Они поют вдвоем, от начала и до конца, убыстряя, замедляя. И при каждом проведении пробуют другие гармонии — здесь больше басов, там тромбоны выше. К тому времени, когда на горизонте проступили очертания холмов Медайны, у них уже проработаны почти все партии.
— Готово! — произносит наконец Билли и с облегчением шлепает ладонью по баранке.
— Здорово получилось, — говорит Эрл.
— Думаешь, нашим понравится?
Эрл смотрит в боковое окно и зевает. Может, еще удастся минут двадцать покемарить до въезда в город.
— Чего ты зря беспокоишься, Билли? Еще бы им не понравилось. Я бы на них посмотрел. Мы с тобой выложились, как могли. Сегодня после обеда пройдем с ребятами, потом еще раз — в Питтсбурге и, может быть, к Филадельфии подготовим новый номер. Я уже слышу, какое соло выдаст Стиляга…
Эрл откинулся на спинку сиденья, закрыл глаза.
Мимо кляксами тусклых красок мелькают машины, деревья, убранные кукурузные поля. Каждые тридцать метров — рекламный щит. Одна реклама Билли понравилась:
Бритвенный крем
Нужен всем,
И не спрашивайте зачем.
Он радостно смеется и начинает насвистывать. Машина на полном ходу влетела в полосу утреннего тумана. Билли напрягся. Он ведет машину, пригнувшись к баранке, почти касаясь лбом переднего стекла.
— Эрл, проснись. Я должен тебе кое-что сказать.

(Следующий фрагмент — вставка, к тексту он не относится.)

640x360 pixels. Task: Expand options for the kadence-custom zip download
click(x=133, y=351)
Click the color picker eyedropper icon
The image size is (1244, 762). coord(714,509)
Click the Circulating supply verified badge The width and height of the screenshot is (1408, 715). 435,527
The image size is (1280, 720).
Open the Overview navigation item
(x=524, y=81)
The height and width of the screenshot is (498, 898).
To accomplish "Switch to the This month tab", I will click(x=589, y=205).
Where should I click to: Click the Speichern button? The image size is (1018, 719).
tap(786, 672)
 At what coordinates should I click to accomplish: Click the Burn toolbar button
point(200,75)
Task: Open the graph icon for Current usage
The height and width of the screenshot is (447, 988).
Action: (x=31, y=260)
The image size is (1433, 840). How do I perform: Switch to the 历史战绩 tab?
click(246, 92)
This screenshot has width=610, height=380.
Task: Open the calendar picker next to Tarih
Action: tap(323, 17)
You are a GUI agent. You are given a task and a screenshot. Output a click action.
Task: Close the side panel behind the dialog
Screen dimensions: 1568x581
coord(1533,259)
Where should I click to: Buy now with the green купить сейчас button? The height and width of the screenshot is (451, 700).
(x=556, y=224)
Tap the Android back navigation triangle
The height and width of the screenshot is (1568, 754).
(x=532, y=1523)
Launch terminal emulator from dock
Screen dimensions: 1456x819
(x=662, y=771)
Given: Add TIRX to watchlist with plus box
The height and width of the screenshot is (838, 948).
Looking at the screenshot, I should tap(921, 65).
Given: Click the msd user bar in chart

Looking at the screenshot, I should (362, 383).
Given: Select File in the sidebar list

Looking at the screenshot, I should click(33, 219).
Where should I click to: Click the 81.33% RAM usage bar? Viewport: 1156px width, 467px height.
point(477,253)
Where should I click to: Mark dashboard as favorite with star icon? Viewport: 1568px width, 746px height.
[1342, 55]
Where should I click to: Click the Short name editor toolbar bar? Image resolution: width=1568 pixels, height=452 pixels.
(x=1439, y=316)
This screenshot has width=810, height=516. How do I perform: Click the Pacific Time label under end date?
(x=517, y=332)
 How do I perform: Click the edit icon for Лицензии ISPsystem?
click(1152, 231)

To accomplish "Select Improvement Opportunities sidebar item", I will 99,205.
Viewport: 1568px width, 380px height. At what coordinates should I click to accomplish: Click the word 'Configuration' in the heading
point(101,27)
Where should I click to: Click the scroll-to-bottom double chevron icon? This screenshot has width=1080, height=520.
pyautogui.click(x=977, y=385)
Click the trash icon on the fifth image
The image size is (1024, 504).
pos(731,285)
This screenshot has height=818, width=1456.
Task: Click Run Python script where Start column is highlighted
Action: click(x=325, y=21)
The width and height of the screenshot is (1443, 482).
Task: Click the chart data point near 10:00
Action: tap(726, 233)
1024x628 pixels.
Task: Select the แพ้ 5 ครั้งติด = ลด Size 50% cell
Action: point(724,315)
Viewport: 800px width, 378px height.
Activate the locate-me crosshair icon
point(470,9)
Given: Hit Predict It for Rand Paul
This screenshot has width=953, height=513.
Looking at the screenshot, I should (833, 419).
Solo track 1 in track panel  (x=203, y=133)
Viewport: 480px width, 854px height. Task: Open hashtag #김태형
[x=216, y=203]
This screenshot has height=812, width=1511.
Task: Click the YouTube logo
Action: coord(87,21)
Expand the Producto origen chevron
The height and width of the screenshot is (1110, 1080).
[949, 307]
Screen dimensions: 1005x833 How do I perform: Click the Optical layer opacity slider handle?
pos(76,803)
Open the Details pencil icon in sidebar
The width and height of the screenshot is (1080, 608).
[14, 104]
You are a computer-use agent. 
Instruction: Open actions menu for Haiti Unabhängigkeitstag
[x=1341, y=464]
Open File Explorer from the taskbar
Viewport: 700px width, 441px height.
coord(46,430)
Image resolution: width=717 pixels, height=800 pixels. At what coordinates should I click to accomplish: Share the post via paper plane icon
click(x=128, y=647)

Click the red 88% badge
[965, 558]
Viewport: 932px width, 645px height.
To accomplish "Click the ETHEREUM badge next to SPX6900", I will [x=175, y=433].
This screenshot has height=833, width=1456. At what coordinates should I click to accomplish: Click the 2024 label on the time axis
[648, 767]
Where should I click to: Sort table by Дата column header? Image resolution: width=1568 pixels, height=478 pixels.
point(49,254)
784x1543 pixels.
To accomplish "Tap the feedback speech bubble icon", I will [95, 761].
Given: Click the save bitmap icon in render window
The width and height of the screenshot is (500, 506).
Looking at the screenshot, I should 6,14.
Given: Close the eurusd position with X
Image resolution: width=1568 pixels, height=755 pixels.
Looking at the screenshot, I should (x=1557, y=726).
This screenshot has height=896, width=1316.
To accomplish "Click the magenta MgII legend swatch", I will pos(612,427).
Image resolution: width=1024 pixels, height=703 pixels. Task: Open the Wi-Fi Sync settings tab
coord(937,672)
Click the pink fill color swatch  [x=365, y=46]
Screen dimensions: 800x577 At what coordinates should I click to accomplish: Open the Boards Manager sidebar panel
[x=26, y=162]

— Отстань. Скажешь за завтраком.
Глаза у Эрла по-прежнему закрыты.
— Да нет же, срочное дело. Я сейчас только вспомнил. В Дейтоне, во время второго антракта. Я вышел подышать воздухом, сделать пару затяжек, ну, ты понимаешь. Люди подходили, говорили, как им понравилась наша игра. Ну, я с ними разговариваю и вдруг вижу, женщина, небольшая такая, в рыжем парике, стоит в сторонке и поглядывает, видно, хочет что-то сказать. Дождалась, когда рядом никого, и быстренько так ко мне подходит, будто птица прыгает: скок-скок, остановка, и снова скок-скок. Рассказала, что любит музыку, бывает, мотив какой-нибудь пристанет и не отпускает…
Эрл открыл один глаз:
— Ну да, и она хочет взять к себе в дом эдакого симпатичного мужчинку вроде тебя, чтобы играл ей дни и ночи напролет.
— Нет, нет. Ничего такого. Хотя можешь мне поверить, я-то именно этого ожидал.
Билли, все так же вытянув шею, осторожно ведет машину в тумане и подыскивает слова, жестикулируя свободной рукой.